Fin et Suite de Simon Tanguy (c) Konstantin LipatovOn s’amuse de l’écart qu’il y a entre le mot et la chose : si le terme « concours de danse » évoque, au mieux, un exercice académique en tutu, une fête de fin d’année dans une salle municipale, ou encore, un programme de télé-réalité sur une chaîne câblée, c’est à un ébouriffant mashup de danse contemporaine qu’on a assisté avec le concours PODIUM : pendant deux soirs, douze créations chorégraphiques s’enchaînent, des solo-duos autant que pièces de groupes, spécialement choisis par des professionnels, qui proposent ici LE spectacle qui les a bouleversés, la crème de la crème de leur moisson ; dans l’espoir que celui-ci retienne l’attention du jury (deux prix) ainsi que celle du public (un prix) – des sélections qui stimuleront la visibilité du spectacle ainsi que la créativité future de ses interprètes.

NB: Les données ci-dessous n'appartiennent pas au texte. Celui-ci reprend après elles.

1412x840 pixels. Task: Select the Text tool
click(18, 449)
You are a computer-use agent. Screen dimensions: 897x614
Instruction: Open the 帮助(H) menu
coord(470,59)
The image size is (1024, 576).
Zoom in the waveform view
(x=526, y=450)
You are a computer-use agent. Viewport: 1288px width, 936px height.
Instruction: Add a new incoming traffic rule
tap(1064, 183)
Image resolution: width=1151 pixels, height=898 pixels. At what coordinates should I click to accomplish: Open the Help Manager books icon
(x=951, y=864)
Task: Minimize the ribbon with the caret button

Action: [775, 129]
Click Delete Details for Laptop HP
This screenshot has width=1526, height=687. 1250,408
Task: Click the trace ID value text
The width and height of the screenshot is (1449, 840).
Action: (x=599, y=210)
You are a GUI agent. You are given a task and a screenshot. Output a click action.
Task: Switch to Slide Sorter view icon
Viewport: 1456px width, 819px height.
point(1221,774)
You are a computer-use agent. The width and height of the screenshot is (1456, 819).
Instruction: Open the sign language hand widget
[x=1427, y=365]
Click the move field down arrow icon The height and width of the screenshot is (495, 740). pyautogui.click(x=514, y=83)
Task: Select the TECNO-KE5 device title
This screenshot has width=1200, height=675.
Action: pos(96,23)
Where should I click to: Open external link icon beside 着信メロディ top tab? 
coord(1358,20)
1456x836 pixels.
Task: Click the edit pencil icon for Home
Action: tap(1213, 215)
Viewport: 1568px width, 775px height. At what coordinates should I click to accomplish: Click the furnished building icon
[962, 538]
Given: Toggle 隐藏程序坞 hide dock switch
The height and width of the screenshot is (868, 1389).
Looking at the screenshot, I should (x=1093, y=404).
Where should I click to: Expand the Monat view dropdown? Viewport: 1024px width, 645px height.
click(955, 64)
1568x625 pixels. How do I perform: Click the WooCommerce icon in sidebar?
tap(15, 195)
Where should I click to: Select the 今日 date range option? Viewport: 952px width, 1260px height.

Un concours sur le papier, une fête avant tout, célébrant la danse et son pouvoir de rapt immédiat. On se rappelle en effet d’autant mieux cette capacité de la danse à captiver par le seul fait de donner à voir du mouvement pur traversant un corps (qu’on “aime” ou pas ce mouvement) à travers cette forme patchwork du concours dans la mesure où celui-ci propose un enchaînement de propositions extrêmement variées,  au milieu desquelles, inégalement touchée, on se voit tout de même saisie, captivée sans être nécessairement touchée, par le simple fait du mouvement. Comme si, en deçà de la sensibilité qui nous fait apprécier, subjectivement, telle ou telle proposition, s’en jouait une plus fondamentale encore – une sensibilité transcendantale, condition de possibilité de la première – qui s’activerait à la simple mise en mouvement d’un corps sur scène.

Salle pleine à craquer, professionnels volubiles (évoquant les raisons intimes de leurs choix), public particulièrement joyeux et visiblement séduit par cette forme galvanisante d’un enchaînement de blitz-œuvres (concours oblige, c’est à des extraits de celles-ci, de 40 minutes maximum, qu’on assiste). Comme toujours avec les fragments, on se délecte du tout chimérique et arbitraire, discontinue et protéen, qu’ils sont capables de former. PODIUM faisait ainsi s’entrechoquer un duo en legging fluo sur plateau blanc à un autre en clair-obscur caravagesque, tout droit sorti de la grotte : de ces univers graphiques et chorégraphiques parfois à des années lumières les uns des autres, il est passionnant de voir enchaînement, entre collisions douces et correspondances franches. Parmi les moments forts du concours se détachait « Délices » d’Aina Alegre (prix du jury), où un duo dénudé se voit traversé par un désir dont la fusion contraste avec la nudité/crudité du plateau et de la lumière : où comment chercher l’hospitalité du corps de l’autre dans un décors d’hôpital. Dans un autre genre, hybridant texte et danse, la création « Fin et Suite » de Simon Tanguy et ses intenses comédiens, se proposait comme une variation anxieuse sur la fin du monde, dans laquelle l’inquiétude de la fin vient contaminer d’urgence autant les corps autant que les mots : la transe du langage et de la parole, leurs frénésies soudaines devenaient la manifestation autant que le remède à l’effondrement. Enfin, un solo hypnotique, « Eldfell » de Benjamin Coyle, semblait rappeler la danse à sa substance même : le mouvement, le geste, encore et toujours, à l’infini, répété. Les prix remis par le jury ont choisi de récompenser une danse assez conceptuelle, tandis que le public a préféré célébrer l’œcuménisme de la danse, sa capacité, tel un creuset, à fondre des influences éloignées : c’est le très beau, quoique sans grande audace “NaKaMa” de Saief Remmide qui fut récompensé. Nul doute que PODIUM concentre et fait rayonner la vitalité de la danse contemporaine.